TASK BRIEF:
Below are the records; count how many of their lines hold the string "computer" and give the number alone.

Pixel coordinate grounding data:
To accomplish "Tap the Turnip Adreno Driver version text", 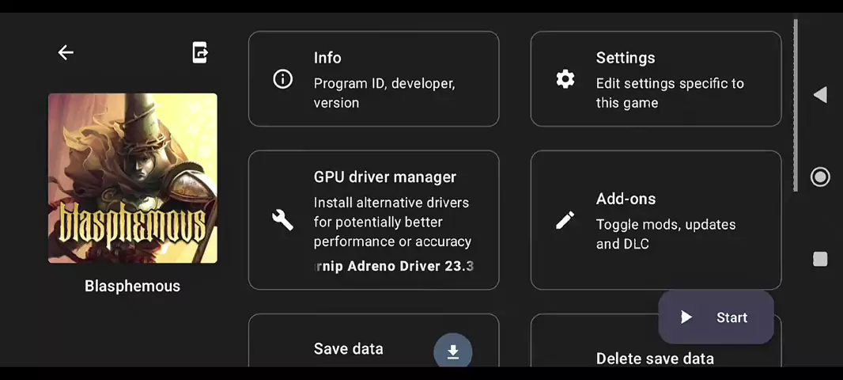I will tap(394, 266).
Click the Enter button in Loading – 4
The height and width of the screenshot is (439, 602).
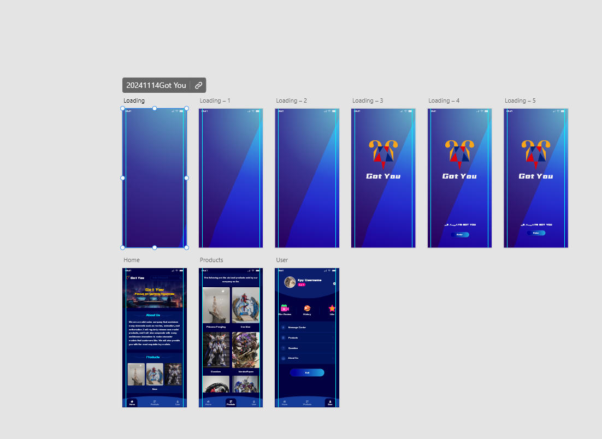click(459, 235)
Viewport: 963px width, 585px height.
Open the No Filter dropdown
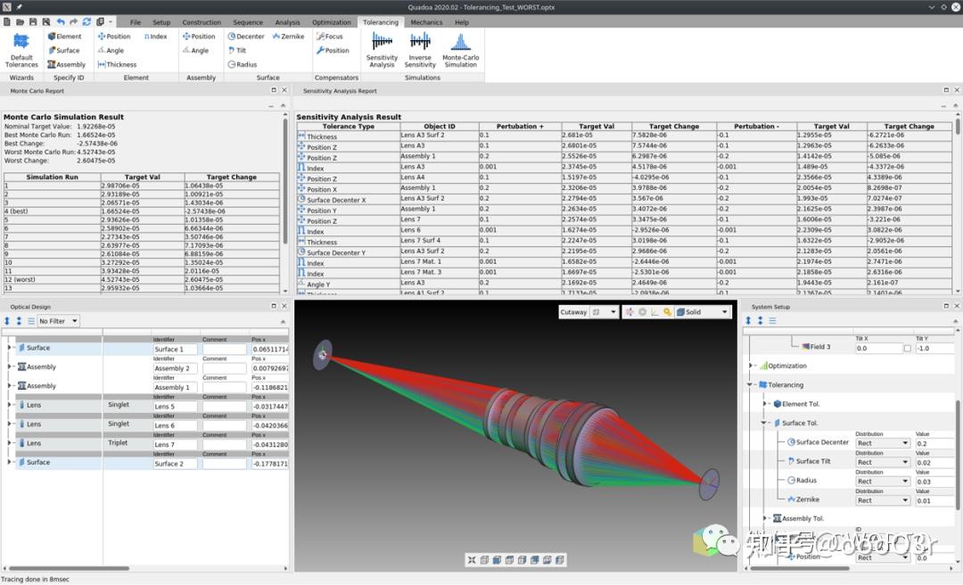click(x=58, y=321)
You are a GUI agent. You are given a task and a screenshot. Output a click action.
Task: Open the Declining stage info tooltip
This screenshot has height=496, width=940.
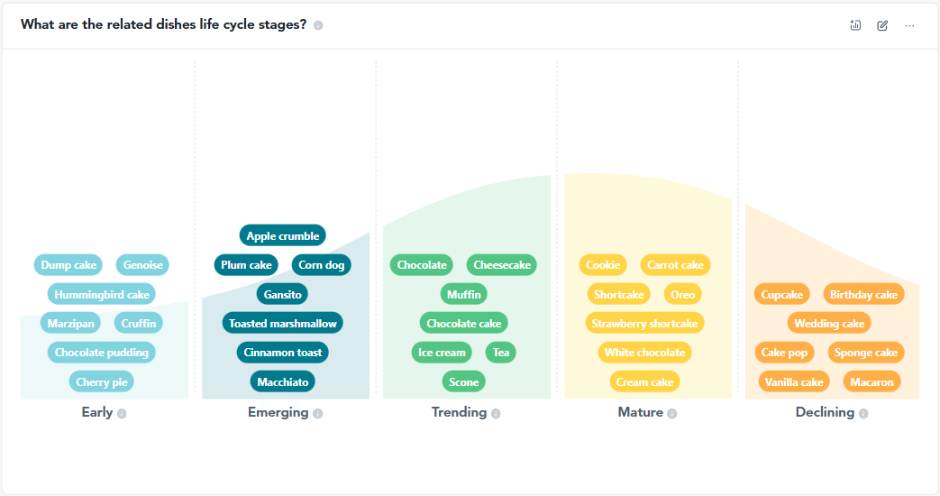(x=863, y=413)
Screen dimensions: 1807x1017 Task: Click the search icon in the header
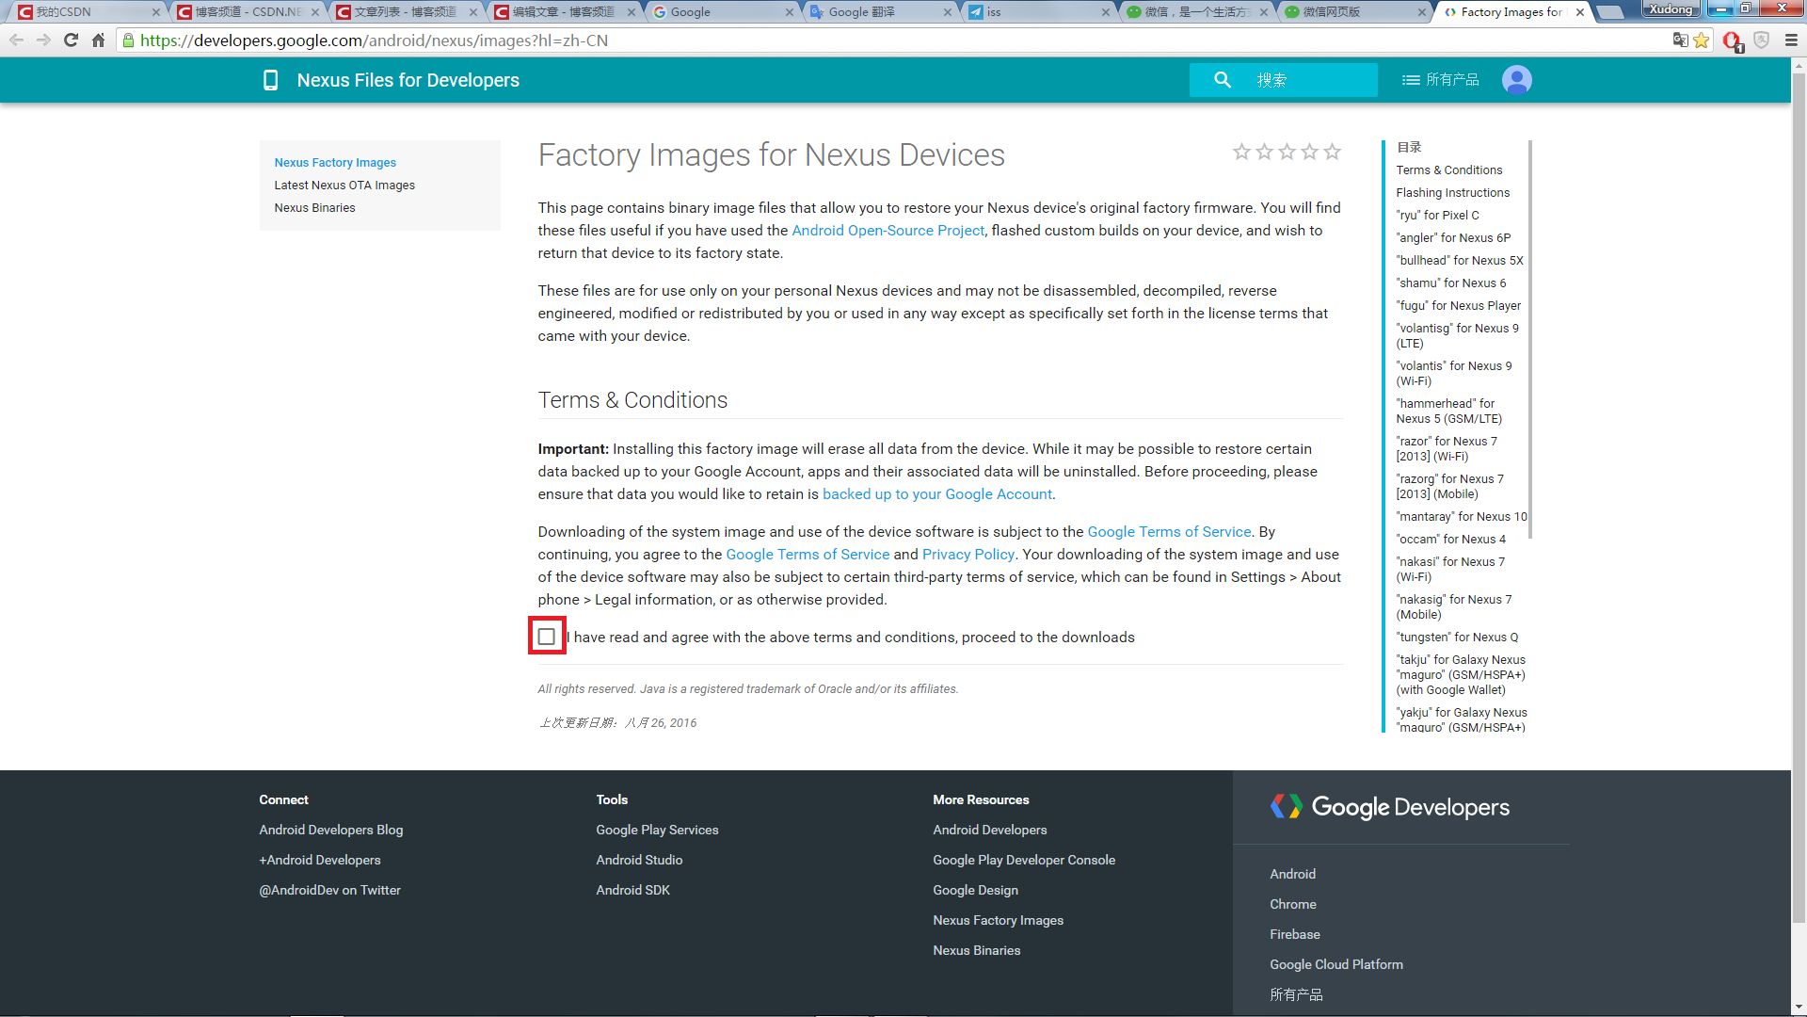(x=1223, y=79)
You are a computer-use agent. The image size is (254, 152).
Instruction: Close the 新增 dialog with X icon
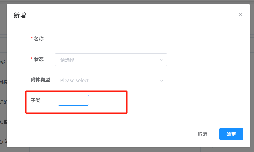tap(240, 14)
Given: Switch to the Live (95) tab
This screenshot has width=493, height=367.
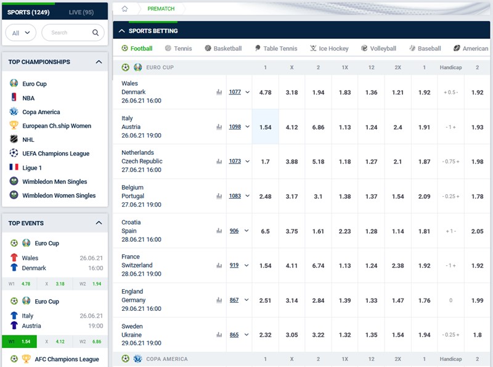Looking at the screenshot, I should coord(83,12).

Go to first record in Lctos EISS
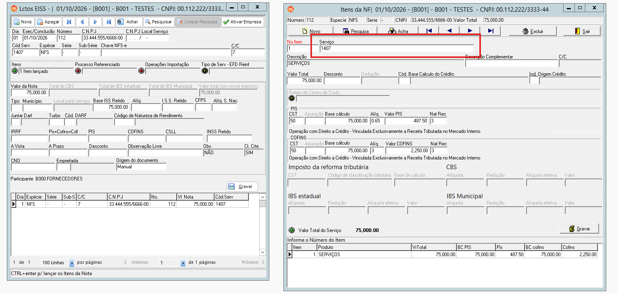(69, 22)
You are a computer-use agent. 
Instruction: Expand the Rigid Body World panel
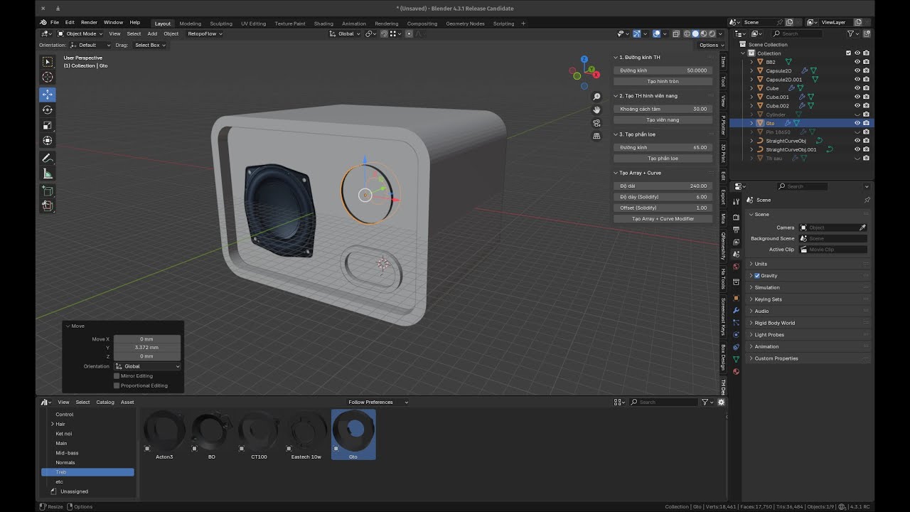(x=774, y=323)
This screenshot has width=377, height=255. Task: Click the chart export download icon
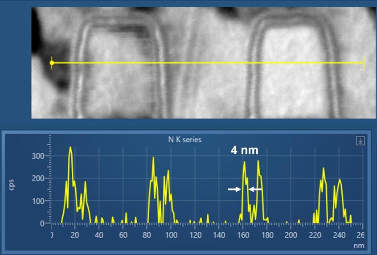(360, 141)
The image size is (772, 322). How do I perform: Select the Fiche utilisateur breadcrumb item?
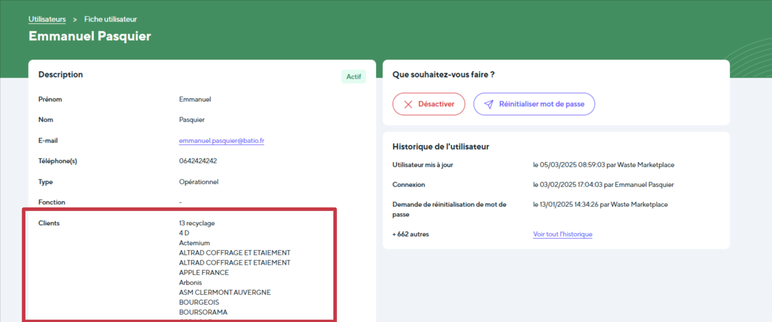click(111, 19)
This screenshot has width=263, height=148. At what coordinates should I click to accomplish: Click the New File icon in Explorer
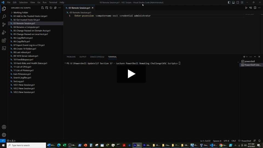click(x=42, y=8)
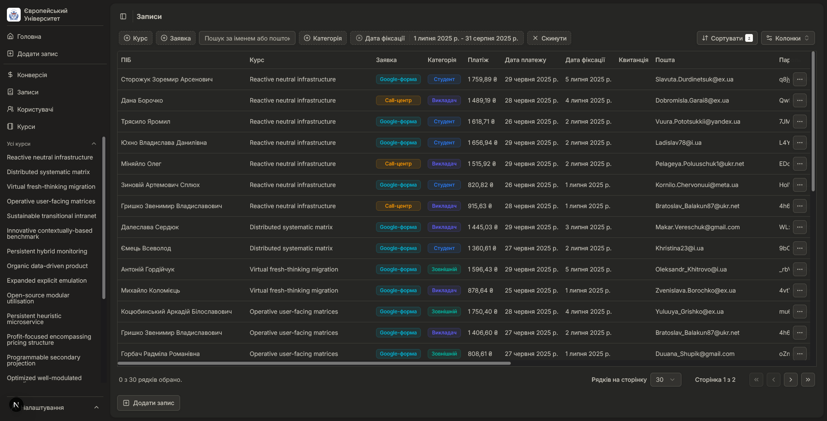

SOLVED EXERCISE:
2